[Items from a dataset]
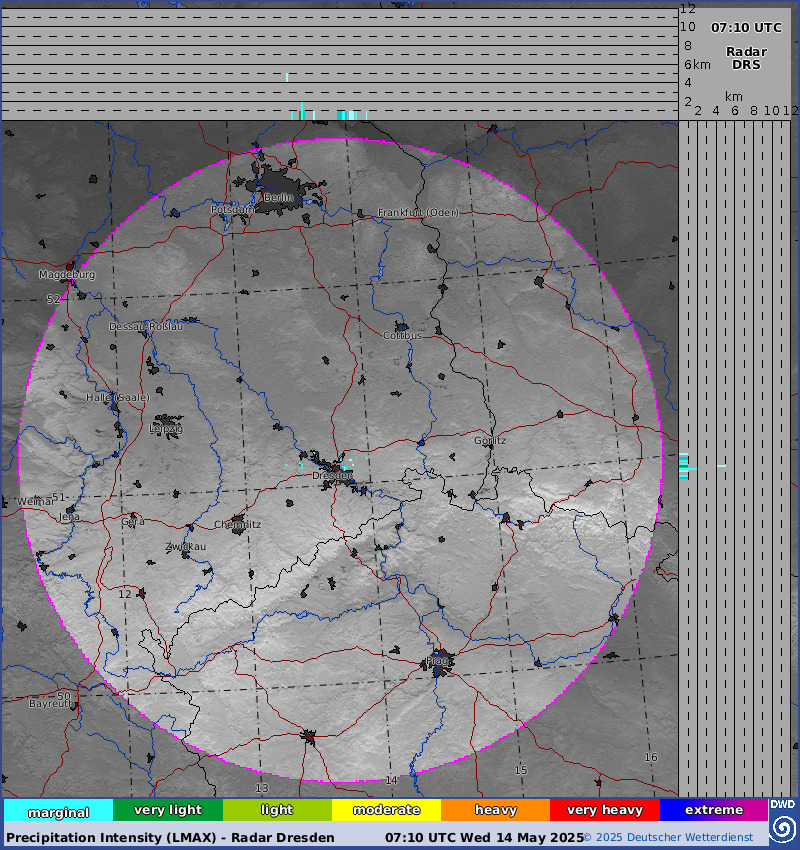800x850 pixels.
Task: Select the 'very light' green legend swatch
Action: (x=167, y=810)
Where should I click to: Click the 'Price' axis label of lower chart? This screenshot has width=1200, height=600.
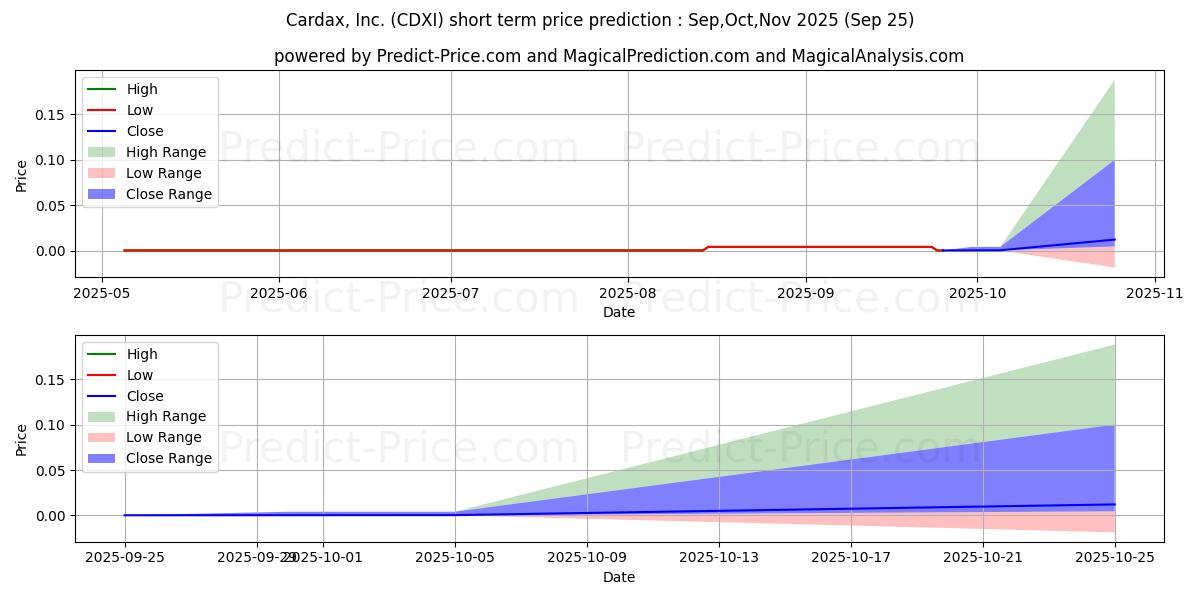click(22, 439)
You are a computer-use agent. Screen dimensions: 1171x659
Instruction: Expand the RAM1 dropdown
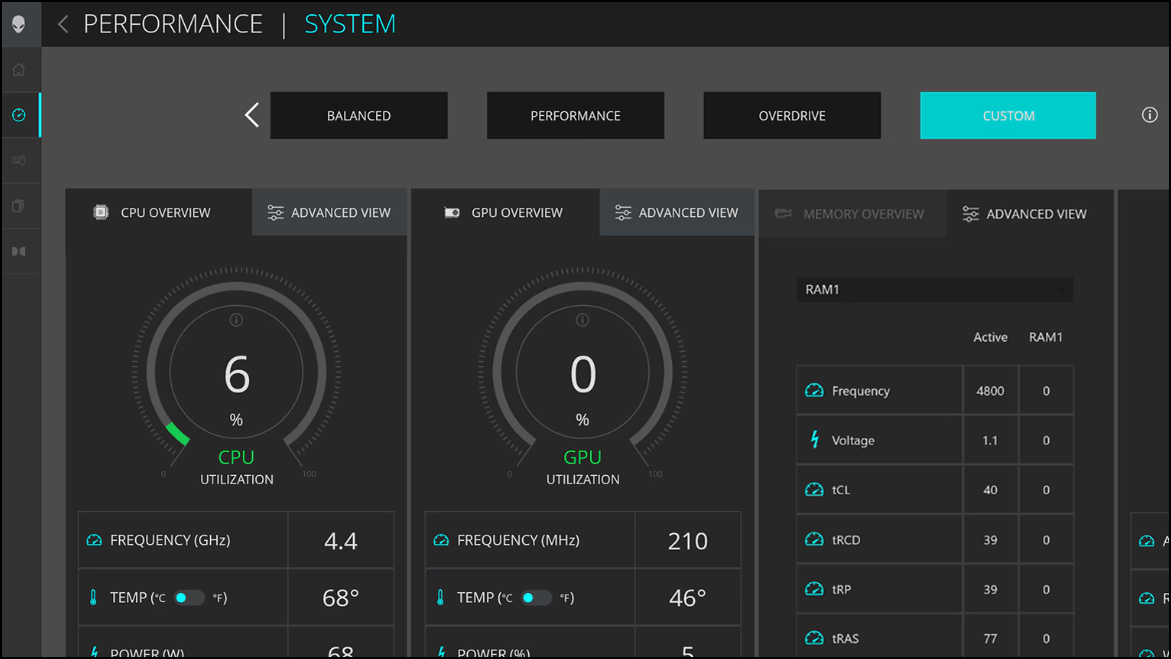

▸ Aim of the task
Recast these lines as a Markdown table with the columns Row and Line, numbering each row and skipping any blank lines. Leave the pictures out of the table.

▸ Exercise answer
| Row | Line |
|---|---|
| 1 | 800x850 pixels. |
| 2 | Task: Select the 'very light' green legend swatch |
| 3 | Action: (x=167, y=810) |
| 4 | Where should I click to: Click the 'Price' axis label of lower chart? This screenshot has width=1200, height=600. |
| 5 | click(22, 439) |
| 6 | You are a computer-use agent. Screen dimensions: 1171x659 |
| 7 | Instruction: Expand the RAM1 dropdown |